--- EXERCISE INSTRUCTIONS ---
Below are the entries to work from; restate word for word the portion that opens with the line containing "1568x729 pixels." and closes with the line containing "Task: Show the YTD chart range", keeping both.

--- SUPPLIED RECORDS ---
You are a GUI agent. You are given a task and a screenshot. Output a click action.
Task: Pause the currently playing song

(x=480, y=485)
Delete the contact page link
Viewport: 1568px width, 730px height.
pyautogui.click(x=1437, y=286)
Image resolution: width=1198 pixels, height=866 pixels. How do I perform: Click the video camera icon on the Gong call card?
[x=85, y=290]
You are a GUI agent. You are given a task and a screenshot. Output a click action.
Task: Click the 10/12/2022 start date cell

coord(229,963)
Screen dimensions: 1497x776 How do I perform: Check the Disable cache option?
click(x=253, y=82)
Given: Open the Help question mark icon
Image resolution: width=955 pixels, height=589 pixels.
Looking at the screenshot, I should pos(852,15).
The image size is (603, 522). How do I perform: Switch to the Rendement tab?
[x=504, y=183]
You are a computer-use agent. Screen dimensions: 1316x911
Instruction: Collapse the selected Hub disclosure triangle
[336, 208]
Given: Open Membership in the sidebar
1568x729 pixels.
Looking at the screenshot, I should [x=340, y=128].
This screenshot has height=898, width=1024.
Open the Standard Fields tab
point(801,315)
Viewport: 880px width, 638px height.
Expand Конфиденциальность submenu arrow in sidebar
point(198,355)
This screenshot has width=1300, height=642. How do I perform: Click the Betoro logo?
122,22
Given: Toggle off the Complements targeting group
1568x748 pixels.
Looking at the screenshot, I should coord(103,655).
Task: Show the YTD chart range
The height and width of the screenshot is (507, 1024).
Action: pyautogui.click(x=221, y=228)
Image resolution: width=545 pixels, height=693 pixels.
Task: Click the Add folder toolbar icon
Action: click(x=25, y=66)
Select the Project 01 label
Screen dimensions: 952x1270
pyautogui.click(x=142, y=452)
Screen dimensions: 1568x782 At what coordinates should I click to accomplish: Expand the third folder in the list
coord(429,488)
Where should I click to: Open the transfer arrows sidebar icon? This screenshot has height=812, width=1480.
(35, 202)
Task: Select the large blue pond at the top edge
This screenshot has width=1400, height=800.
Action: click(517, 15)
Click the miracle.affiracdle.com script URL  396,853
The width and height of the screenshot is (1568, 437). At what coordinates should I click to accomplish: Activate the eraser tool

--- EXERCISE RESULT ---
1568x729 pixels.
Looking at the screenshot, I should [x=340, y=128].
This screenshot has height=898, width=1024.
Open the Standard Fields tab
point(801,315)
Viewport: 880px width, 638px height.
Expand Конфиденциальность submenu arrow in sidebar
point(198,355)
This screenshot has width=1300, height=642. How do I perform: Click the Betoro logo?
122,22
Given: Toggle off the Complements targeting group
1568x748 pixels.
Looking at the screenshot, I should coord(103,655).
Task: Show the YTD chart range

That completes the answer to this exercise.